ACTIVITY »
Please copy exactly the line that contains "Instruction: Open the" and every line after it through the end of the records, leaving the pictures out.

DATA SUPPLIED »
..........
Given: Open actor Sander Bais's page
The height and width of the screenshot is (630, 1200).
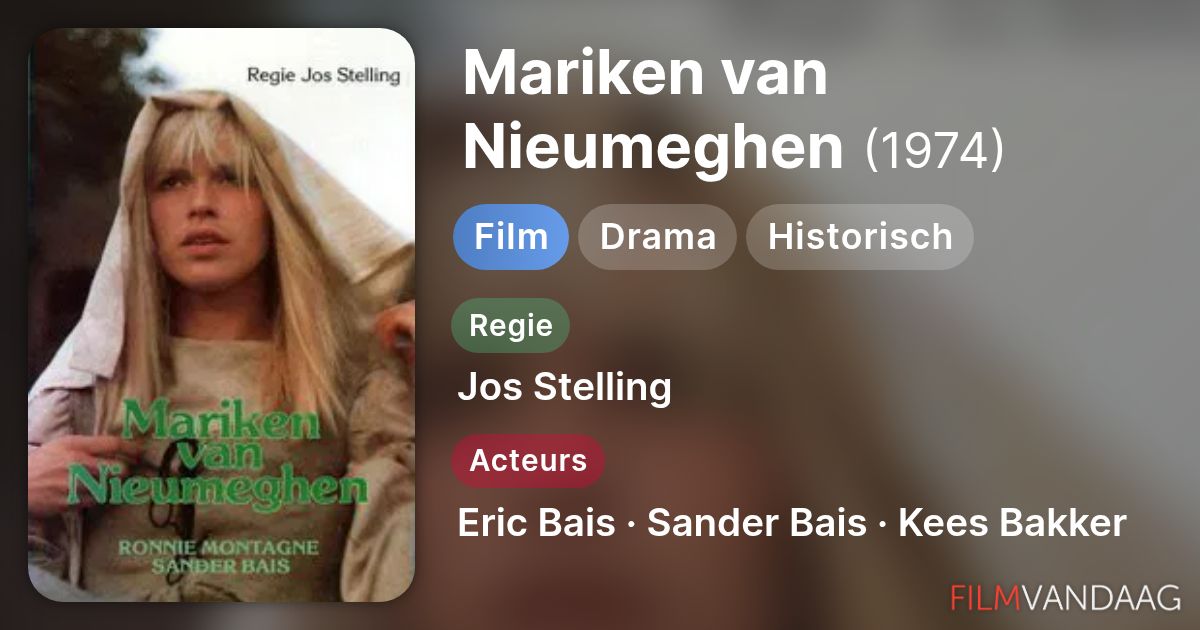Looking at the screenshot, I should (757, 523).
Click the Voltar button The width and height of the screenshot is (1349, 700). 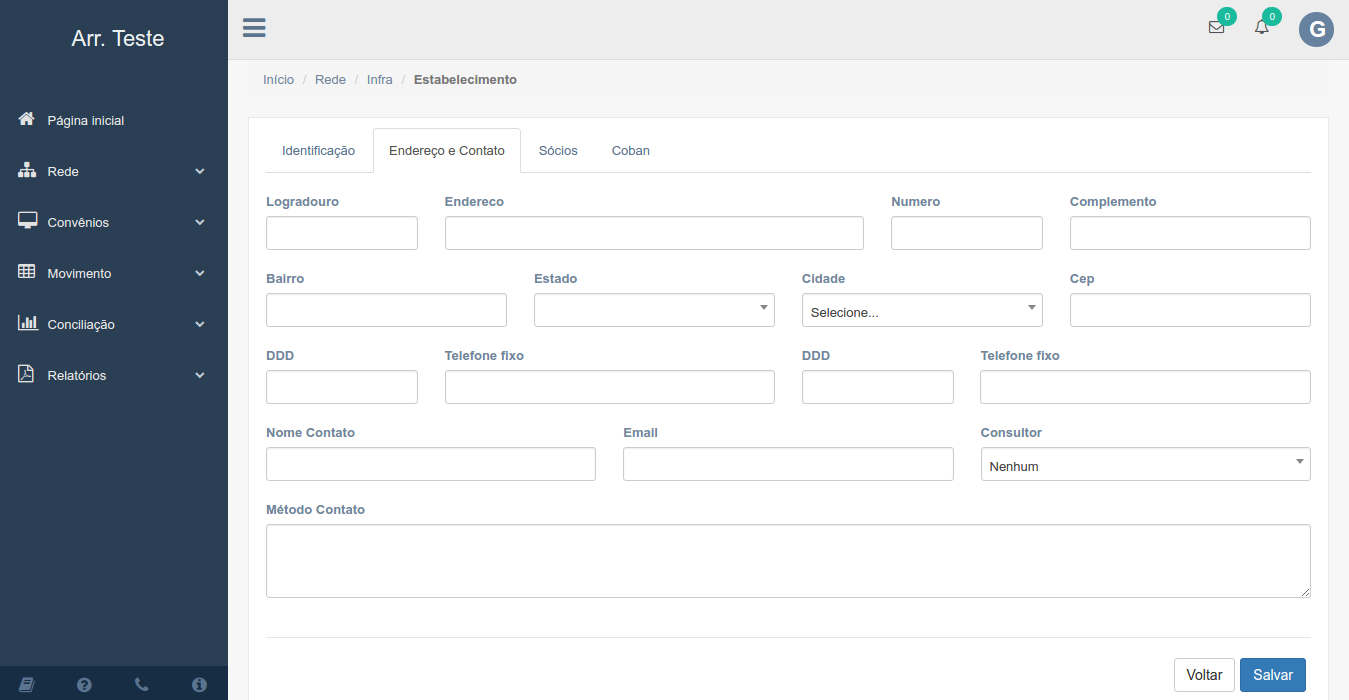tap(1204, 675)
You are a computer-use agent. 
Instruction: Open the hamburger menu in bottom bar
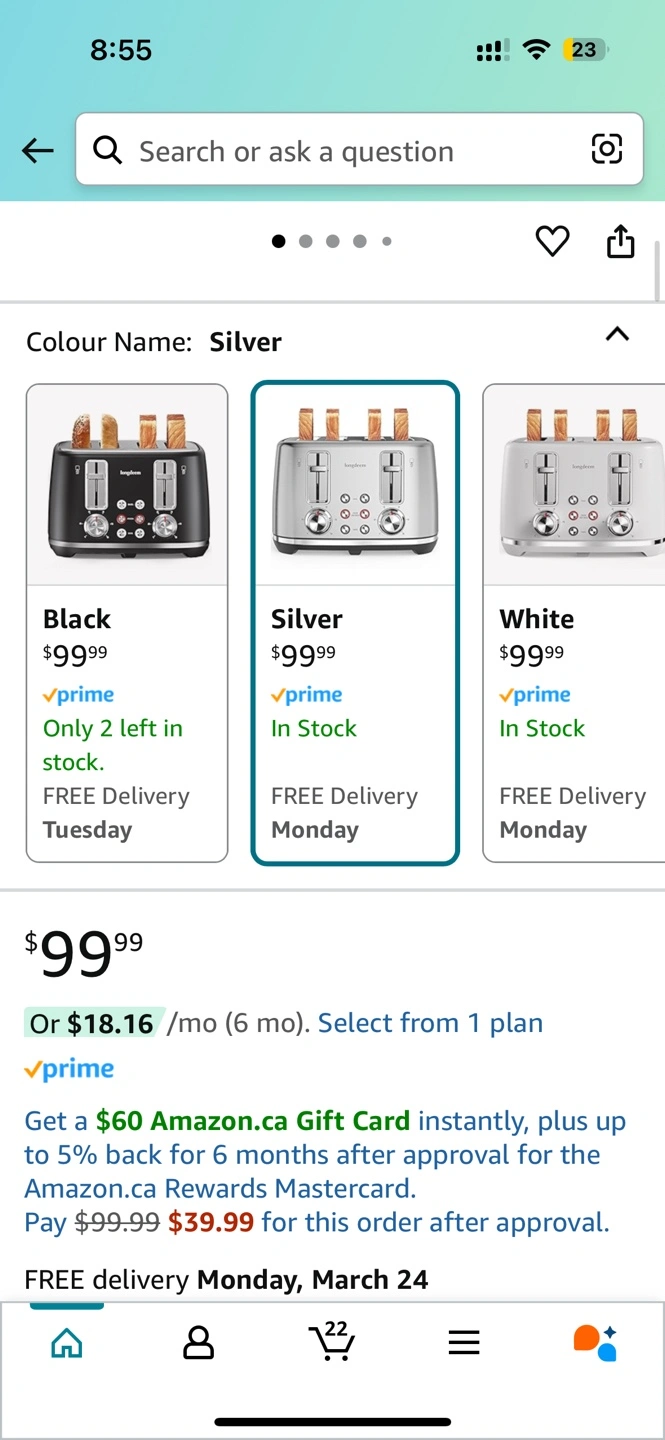(x=464, y=1342)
..........
YOUR RESPONSE »
Instruction: Open the hamburger menu in bottom bar
(x=464, y=1342)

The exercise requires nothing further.